For him, the motivation is simple. “Everyone wants clean air and water for their kids,” he says. 

A lifelong environmentalist, Richter hopes athletes can help depoliticize the issue of climate change in the United States. “I think there can be far more agreement on all of these things than we see in the public square,” he says. 

Since 2015, Save Pond Hockey has been engaging players on the issue and organizing outdoor fundraising tournaments in Finland and other parts of Europe, with proceeds benefiting local organizations working to stop climate change. “It’s all about fun climate action,” Baynes says, “which isn’t a term you hear a lot.” 
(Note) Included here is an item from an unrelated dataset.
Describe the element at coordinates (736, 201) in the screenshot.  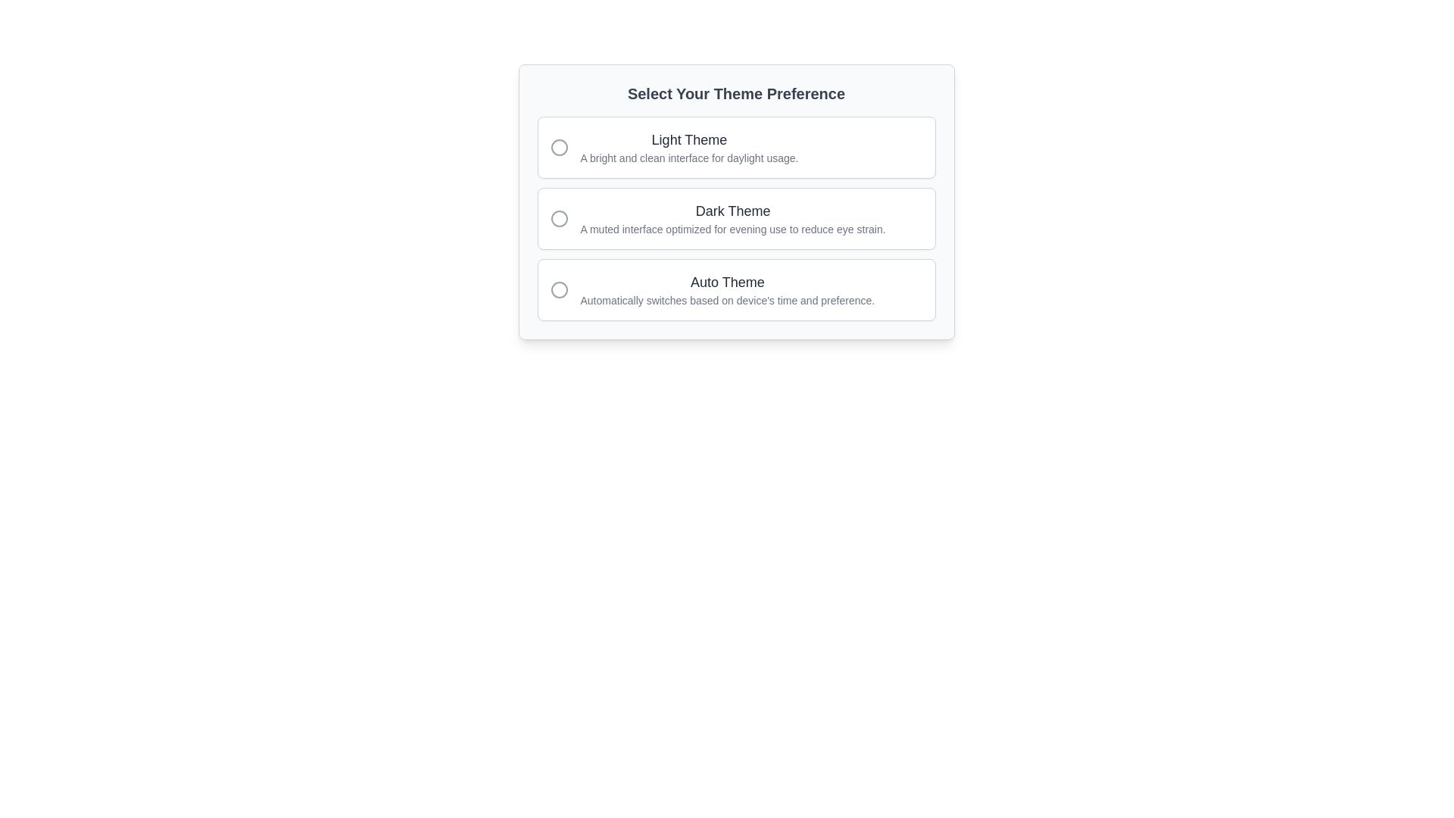
I see `one of the options in the interactive card titled 'Select Your Theme Preference'` at that location.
A group of tournament players playing hockey on an outdoor frozen pond
Save Pond Hockey tournaments, like this one in western Canada, are "all about fun climate action, which isn't a term you hear a lot," says the group's co-founder Steve Baynes. (Thorsten Gohl)

The group is now reaching out to organizations and tournaments, including the U.S. Pond Hockey Championships. Several players in the newly formed U.S.-Canadian Professional Women’s Hockey League have already signed up to get the word out. 

Says architect and former college goalie Shelly Pottorf, from Save Pond Hockey USA: “My hope is that we can create a big enough field of caring to clean up hockey’s own climate footprint. We can convert indoor rinks to net-zero. We have the technology.” Here she includes all-electric, ice-smoothing Zambonis, along with ice-making systems that use energy-efficient heat pumps and renewable energy. “But we need the will power. How do you get people to protect the thing they love?”

Even the NHL is getting involved. Two of the 32 arenas where NHL teams play — Climate Pledge Arena in Seattle and UBS Arena in Long Island, New York — are LEED-certified, meaning they meet certain green construction and operations criteria. The league is tracking and reducing its energy use, cutting travel-related carbon emissions, and, through its NHL Greener Rinks Initiative, partnering with some of the 4,800 indoor community rinks in the U.S. and Canada to help them reduce carbon pollution from their facilities.

Winters in Minnesota are getting warmer

Chris Williams plays hockey in a backyard rink he built
As Minnesota's winters warm, Chris Williams and his kids have fewer and fewer opportunities to skate on their backyard rink. (Courtesy of Christopher Williams)

One hundred years ago, the average temperature across the state of Minnesota in January was 0.2 degrees Fahrenheit, according to the National Oceanic and Atmospheric Administration. The month before, December 1923, the temperature averaged 22.7 degrees.

This winter, the December average reached 30 degrees, meaning part of the time the state was below the temperature at which water turns into ice and part of the month it was significantly above; January numbers are still being calculated. 

“I’m hoping it will freeze again,” Williams says. “Usually, we have my kids and all the neighbors’ kids come over. I was going to have my son’s hockey team over for a skating party.

“My two younger kids are 11 and almost 9,” he continues. “I’m constantly explaining to them the laws of physics. At 10 degrees, ice freezes much faster. At 30 degrees, it’s not going to freeze very fast at all.”